Le sacrifice qui est au cœur de la prêtrise n’est pas épargné au prêtre marié. Ce sacrifice ne vient pas du vœu de célibat. Il vient de ce qui est abandonné en tant que mari et en tant que père pour l’intérêt de l’Eglise du Christ. Le sacrifice n’est pas seulement au cœur de la vie du prêtre, mais de celle de tout catholique. Comment pourrait-il en être autrement quand le premier symbole de notre foi est l’amour de Dieu manifesté par la Croix de Jésus-Christ ?

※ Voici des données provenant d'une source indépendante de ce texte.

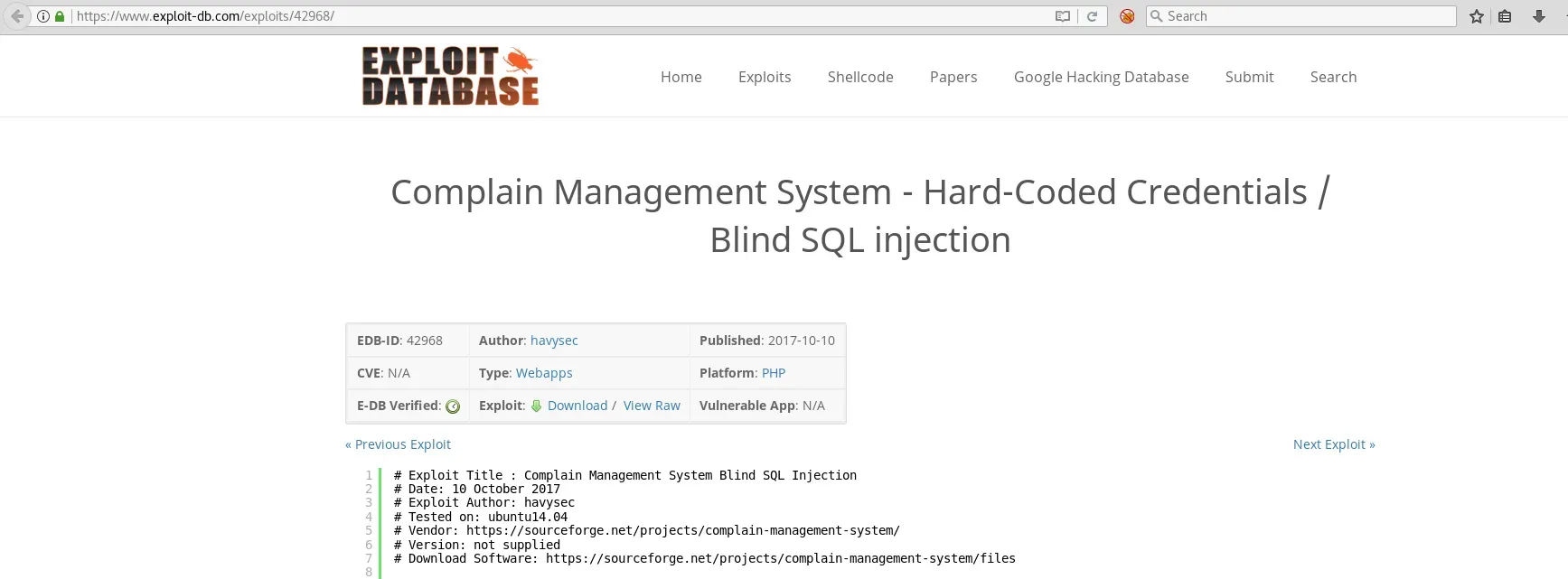
Task: Click the green download arrow icon
Action: [536, 406]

Malgré ma situation — similaire à celles d’autres membres du clergé mariés qui ont rejoint les rangs de l’Eglise catholique depuis les années 80 — je suis un fervent partisan du célibat du clergé catholique. Il ne trouve son fondement ni dans des conciles ni chez des papes, mais plutôt dans la personne de Jésus-Christ. Le cœur du sacerdoce catholique est le sacrifice, et le célibat, à l’imitation du Christ, libère le prêtre pour qu’il se donne totalement à l’Eglise et à son peuple.
Même si beaucoup de prêtres vivent cette vie de sacrifice, il est également évident que le célibat est utilisé par trop de prêtres pour mener une vie égoïste et repliée sur eux-mêmes. Les scandales sexuels de la décennie passée sont un exemple criant de la perversion du célibat.
Et les structures mêmes de la vie d’un prêtre de paroisse sont souvent un obstacle à l’exercice de la liberté qui devrait être le fruit du célibat. Le manque de fraternité sacerdotale ; le monde décroché du réel dans lequel ils vivent, au moins du point de vue d’une famille américaine typique ; le carriérisme qui est le fruit nuisible du monde bureaucratique de le chancellerie — tout cela est un obstacle au bon usage de la liberté que le prêtre doit tirer de son célibat pour s’occuper des fidèles.
Il est très nécessaire de réformer la prêtrise à l’heure actuelle. Mais la réponse n’est pas le mariage des prêtres. La réponse viendra de ce que les prêtres comprendront que le sacrifice est au centre de leur vie — qu’ils soient mariés ou non.
Le Père Cipolla est le directeur du département classique à la Brunswick School de Greenwich, Connecticut, et il est vicaire à la paroisse de Sainte Marie à Norwalck, Connecticut. Cet article a été publié dans « The Wall Street Journal » du 3-2-12. Il a été traduit de l’anglais par Bruno Debois.